The process is relatively straightforward – prospective drone operators need to complete a drone training course with theory and practical assessments, which is delivered by an authorised training provider known as a Recognised Assessment Entity (RAE). On this course, you will learn everything you need to know about operating a drone safely and within the rules.
Successful completion of the course modules and requisite assessments will provide you with a General Visual Line of Sight Certificate (GVC). A GVC acts as proof of pilot competency and can be used as part of your application to the CAA for Permission for Commercial Operation (PfCO).
How much is a commercial drone “licence”?
The cost of the aforementioned training varies quite significantly, as different training providers offer different course structures. So, depending on your requirements, you can expect to pay anywhere in the region of £900 to £1600 per aspiring drone pilot, but the best advice we can offer is to always look for the company that comes with the best possible credentials, and whose course options meet your specific needs.
In addition to the training cost, the CAA also charge an initial application fee. At the time of writing this article, the ‘Standard Permission’ fee is set at £253. Permissions lasts for 12 months, at which point a renewal fee (currently £190) must be paid.

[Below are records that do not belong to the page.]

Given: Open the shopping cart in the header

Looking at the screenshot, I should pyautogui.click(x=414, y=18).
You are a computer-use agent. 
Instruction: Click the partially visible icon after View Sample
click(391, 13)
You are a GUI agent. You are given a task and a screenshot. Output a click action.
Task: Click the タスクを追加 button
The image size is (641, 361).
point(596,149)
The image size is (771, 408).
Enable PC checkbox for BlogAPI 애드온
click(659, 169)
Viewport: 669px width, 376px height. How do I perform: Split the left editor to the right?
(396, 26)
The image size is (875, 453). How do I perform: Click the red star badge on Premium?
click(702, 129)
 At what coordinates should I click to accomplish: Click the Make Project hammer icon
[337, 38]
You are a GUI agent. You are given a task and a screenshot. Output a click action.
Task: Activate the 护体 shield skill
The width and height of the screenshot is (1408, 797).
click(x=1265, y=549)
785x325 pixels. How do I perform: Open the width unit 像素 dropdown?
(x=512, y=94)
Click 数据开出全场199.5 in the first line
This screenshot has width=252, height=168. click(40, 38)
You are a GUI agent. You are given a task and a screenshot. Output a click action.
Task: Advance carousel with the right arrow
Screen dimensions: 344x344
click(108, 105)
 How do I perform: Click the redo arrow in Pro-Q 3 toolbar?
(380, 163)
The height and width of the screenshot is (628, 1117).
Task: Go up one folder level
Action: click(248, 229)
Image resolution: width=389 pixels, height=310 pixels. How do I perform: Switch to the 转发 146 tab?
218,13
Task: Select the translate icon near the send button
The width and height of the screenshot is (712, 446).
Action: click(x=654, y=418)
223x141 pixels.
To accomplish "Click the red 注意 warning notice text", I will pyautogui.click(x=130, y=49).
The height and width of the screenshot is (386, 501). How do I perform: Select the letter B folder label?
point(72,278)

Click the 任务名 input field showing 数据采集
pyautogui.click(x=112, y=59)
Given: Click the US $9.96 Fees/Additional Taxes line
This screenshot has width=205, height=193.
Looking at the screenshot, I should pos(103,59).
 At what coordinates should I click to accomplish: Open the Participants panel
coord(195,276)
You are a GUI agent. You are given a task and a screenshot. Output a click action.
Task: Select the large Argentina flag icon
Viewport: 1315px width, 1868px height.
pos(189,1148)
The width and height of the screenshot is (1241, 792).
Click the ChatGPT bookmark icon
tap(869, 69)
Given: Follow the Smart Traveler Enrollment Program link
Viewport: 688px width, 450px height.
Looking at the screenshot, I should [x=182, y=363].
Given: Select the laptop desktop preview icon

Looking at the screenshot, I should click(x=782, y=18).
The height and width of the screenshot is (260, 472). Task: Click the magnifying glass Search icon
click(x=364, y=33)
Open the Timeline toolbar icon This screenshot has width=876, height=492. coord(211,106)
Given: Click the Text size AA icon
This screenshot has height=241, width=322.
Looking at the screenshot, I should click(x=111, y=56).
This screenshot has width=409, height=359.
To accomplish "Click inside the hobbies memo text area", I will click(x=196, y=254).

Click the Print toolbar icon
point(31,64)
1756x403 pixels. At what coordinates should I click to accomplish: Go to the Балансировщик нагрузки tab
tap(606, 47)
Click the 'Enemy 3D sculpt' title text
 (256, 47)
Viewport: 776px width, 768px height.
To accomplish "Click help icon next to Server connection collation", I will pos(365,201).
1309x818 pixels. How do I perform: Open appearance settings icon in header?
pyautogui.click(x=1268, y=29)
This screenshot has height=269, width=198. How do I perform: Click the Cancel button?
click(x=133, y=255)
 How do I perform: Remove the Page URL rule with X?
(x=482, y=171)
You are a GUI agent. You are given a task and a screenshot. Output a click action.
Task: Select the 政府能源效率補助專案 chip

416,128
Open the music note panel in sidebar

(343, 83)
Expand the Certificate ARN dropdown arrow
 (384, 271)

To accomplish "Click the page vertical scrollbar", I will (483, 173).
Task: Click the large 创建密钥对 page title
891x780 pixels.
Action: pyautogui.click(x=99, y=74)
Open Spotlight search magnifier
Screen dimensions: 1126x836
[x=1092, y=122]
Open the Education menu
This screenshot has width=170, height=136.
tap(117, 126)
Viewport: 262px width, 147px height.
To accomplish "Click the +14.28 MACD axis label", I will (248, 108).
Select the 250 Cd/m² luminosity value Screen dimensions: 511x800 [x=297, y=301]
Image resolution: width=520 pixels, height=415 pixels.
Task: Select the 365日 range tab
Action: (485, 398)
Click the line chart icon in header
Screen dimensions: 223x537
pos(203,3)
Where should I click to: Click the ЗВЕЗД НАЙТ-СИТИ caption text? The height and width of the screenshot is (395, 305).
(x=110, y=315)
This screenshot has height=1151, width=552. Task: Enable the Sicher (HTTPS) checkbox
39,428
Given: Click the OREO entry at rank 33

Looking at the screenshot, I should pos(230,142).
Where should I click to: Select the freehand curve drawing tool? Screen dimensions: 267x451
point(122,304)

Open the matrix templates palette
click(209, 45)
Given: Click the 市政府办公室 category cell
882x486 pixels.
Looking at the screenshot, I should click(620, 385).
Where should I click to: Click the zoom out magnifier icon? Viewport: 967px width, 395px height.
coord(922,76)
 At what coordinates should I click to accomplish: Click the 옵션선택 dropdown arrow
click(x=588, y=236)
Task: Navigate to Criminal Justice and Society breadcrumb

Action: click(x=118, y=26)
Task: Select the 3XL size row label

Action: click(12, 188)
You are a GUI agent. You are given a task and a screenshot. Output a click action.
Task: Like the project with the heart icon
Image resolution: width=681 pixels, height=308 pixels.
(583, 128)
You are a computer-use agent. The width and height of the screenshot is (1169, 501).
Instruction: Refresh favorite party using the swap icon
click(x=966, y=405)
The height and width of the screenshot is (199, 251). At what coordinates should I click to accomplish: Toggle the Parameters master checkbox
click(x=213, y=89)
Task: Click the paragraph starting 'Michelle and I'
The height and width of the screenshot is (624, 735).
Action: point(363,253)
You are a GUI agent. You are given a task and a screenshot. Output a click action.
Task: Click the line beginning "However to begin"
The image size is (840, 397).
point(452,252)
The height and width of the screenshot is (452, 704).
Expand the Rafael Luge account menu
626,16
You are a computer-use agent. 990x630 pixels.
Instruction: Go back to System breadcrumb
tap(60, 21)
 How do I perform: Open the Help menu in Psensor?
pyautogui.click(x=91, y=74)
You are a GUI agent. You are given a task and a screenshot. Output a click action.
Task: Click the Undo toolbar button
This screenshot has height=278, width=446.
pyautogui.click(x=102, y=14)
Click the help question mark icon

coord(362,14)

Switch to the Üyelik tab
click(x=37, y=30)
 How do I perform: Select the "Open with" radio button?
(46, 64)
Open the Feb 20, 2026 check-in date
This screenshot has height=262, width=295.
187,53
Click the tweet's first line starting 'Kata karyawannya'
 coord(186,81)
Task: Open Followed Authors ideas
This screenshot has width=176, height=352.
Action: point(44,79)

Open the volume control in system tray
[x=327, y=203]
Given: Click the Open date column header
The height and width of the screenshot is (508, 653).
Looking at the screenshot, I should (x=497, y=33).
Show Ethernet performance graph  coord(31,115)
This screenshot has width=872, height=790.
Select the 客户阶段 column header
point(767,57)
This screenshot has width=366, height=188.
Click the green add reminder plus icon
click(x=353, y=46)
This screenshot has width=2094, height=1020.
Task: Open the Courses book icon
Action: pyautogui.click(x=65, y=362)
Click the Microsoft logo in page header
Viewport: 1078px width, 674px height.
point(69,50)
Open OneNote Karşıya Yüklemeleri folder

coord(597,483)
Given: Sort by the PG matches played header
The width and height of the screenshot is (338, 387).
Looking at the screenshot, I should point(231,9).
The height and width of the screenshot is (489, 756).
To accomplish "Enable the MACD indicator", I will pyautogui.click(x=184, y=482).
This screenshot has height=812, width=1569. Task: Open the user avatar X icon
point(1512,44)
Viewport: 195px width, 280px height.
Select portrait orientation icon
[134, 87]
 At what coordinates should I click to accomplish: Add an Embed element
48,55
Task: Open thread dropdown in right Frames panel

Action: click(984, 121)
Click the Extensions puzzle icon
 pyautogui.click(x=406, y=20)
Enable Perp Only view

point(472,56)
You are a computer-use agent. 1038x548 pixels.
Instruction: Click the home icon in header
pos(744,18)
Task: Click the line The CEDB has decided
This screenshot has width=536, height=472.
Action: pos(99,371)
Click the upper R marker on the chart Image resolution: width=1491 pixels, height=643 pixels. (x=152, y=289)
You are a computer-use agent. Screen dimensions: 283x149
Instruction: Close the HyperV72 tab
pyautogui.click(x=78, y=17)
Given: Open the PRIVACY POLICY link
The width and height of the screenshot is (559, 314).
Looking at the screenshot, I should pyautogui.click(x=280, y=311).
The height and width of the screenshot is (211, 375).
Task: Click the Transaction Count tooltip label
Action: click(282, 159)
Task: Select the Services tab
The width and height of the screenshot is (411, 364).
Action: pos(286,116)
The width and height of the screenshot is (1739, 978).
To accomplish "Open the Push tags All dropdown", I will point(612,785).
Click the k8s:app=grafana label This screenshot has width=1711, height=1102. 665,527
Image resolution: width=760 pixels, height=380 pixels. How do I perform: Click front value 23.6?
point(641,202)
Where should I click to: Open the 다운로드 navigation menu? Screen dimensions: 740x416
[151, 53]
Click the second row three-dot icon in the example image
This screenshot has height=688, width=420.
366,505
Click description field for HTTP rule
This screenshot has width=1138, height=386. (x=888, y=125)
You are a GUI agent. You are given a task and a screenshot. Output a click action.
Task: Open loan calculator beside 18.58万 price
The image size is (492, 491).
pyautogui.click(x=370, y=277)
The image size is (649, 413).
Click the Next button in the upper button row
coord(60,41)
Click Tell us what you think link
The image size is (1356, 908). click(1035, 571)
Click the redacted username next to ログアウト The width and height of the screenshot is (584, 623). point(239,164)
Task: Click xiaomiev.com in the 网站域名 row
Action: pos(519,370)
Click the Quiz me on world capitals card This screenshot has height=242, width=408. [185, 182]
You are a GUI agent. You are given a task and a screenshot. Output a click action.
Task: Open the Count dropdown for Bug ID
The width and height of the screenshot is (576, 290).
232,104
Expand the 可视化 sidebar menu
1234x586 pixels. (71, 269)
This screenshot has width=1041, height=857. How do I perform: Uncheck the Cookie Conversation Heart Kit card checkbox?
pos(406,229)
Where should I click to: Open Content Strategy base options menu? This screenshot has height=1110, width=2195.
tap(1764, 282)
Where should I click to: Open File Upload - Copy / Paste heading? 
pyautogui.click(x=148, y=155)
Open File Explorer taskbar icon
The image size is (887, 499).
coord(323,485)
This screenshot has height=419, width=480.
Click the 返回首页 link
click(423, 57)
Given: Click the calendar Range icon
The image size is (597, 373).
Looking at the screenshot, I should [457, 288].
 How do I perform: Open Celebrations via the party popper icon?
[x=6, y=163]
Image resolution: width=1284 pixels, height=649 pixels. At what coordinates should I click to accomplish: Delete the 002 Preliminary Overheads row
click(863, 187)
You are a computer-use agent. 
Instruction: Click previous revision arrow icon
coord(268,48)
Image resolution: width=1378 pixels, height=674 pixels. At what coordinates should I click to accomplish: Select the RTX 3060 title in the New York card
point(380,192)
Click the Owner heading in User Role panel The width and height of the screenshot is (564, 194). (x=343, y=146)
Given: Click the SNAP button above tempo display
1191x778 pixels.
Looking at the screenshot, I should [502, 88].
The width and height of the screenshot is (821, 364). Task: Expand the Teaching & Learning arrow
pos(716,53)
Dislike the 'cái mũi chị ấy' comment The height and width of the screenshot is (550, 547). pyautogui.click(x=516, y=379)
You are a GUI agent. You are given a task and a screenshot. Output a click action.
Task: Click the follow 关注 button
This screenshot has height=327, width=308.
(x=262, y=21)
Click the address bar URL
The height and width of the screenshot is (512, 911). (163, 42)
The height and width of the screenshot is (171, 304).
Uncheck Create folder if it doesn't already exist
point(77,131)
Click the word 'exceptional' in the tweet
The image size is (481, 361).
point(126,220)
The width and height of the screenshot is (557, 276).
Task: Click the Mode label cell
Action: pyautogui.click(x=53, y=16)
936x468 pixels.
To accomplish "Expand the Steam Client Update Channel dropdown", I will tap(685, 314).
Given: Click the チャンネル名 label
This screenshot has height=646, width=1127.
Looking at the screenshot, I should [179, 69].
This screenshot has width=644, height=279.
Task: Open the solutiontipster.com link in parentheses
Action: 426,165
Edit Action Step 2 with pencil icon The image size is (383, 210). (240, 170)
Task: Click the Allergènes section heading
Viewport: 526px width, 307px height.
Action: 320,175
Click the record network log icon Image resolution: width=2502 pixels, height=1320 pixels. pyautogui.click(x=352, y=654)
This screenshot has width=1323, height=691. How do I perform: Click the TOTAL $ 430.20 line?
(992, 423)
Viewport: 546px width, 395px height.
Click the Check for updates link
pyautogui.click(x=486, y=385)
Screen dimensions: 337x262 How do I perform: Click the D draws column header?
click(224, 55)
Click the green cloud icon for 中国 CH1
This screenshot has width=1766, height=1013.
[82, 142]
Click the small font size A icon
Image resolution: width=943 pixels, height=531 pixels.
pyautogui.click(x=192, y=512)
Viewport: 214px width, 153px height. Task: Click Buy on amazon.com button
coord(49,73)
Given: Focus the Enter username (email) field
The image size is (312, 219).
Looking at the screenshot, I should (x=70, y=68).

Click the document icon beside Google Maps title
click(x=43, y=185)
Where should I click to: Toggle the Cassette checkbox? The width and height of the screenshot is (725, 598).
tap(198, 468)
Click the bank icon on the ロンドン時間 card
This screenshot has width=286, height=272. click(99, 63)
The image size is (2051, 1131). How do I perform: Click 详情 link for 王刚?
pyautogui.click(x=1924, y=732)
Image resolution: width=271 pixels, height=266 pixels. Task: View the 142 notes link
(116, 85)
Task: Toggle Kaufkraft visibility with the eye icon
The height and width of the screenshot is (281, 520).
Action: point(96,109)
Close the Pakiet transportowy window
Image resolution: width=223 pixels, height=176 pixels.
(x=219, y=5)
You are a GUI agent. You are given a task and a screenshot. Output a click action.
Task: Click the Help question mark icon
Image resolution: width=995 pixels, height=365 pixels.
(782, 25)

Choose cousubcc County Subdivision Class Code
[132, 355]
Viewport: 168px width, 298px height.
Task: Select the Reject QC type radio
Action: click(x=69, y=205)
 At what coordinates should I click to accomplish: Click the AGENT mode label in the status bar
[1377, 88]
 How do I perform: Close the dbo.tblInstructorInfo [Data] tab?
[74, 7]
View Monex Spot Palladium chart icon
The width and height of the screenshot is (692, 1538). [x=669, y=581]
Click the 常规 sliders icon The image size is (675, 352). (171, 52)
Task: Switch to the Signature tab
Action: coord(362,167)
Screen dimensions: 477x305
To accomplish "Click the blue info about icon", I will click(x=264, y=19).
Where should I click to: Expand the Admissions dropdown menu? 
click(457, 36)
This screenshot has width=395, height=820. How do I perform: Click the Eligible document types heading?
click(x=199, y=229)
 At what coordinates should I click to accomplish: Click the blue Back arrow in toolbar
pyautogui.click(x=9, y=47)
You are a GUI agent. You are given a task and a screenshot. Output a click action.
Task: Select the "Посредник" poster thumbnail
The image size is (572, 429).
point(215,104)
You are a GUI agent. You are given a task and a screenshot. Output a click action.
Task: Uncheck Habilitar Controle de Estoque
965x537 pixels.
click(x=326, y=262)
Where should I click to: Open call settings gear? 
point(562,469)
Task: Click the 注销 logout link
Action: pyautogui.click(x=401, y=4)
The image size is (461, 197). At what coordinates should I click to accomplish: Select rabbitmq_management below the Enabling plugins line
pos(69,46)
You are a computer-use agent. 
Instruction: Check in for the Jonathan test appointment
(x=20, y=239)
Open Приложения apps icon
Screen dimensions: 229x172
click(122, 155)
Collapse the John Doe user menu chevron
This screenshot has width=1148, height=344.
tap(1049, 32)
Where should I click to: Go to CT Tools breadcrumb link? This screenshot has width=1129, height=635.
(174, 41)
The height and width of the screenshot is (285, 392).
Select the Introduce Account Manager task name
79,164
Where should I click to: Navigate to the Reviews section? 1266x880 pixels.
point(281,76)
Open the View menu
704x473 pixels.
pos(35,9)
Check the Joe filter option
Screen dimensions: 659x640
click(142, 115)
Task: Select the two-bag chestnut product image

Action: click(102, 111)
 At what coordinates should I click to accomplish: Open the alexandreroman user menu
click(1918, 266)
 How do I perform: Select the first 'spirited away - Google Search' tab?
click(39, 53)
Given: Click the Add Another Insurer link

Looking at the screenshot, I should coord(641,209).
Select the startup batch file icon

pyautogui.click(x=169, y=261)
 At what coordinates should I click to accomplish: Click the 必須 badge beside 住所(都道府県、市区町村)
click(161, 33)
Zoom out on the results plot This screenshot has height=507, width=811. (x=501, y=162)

As a guideline, we have included the below costs for specific drone courses:
- A2 Certificate of Competency Course (A2 CofC) – £250 (ex VAT)
- General Visual Line of Sight Course (GVC) – £900 (ex VAT)
- Permission for Commercial Operations (PfCO) – Course no longer running
How much does drone insurance cost in the UK?
This is another important requirement for commercial drone operators.
To fly commercially, you will need an insurance policy that is compliant with “Regulation (EC) 785/2004”. Most operators can expect to pay in the region of £600 to £1000, but this depends on the specific policy.
What is the salary of a drone pilot?
There are several factors that will determine the potential earnings of a drone pilot. The most significant factors include the industry in which you choose to specialise and whether you work as a freelance pilot or as an addition to a specialist role for which you are already qualified. Whatever your reason for entering the world of commercial drone work, the role of a qualified drone pilot is fast becoming a demand for many organisations, and the salary you can earn will certainly reflect this.
In our experience, the most successful freelance drone pilots are those that are not only skilled drone operators, but who are also acutely aware of the problems faced by the clients they are setting out to help with their services.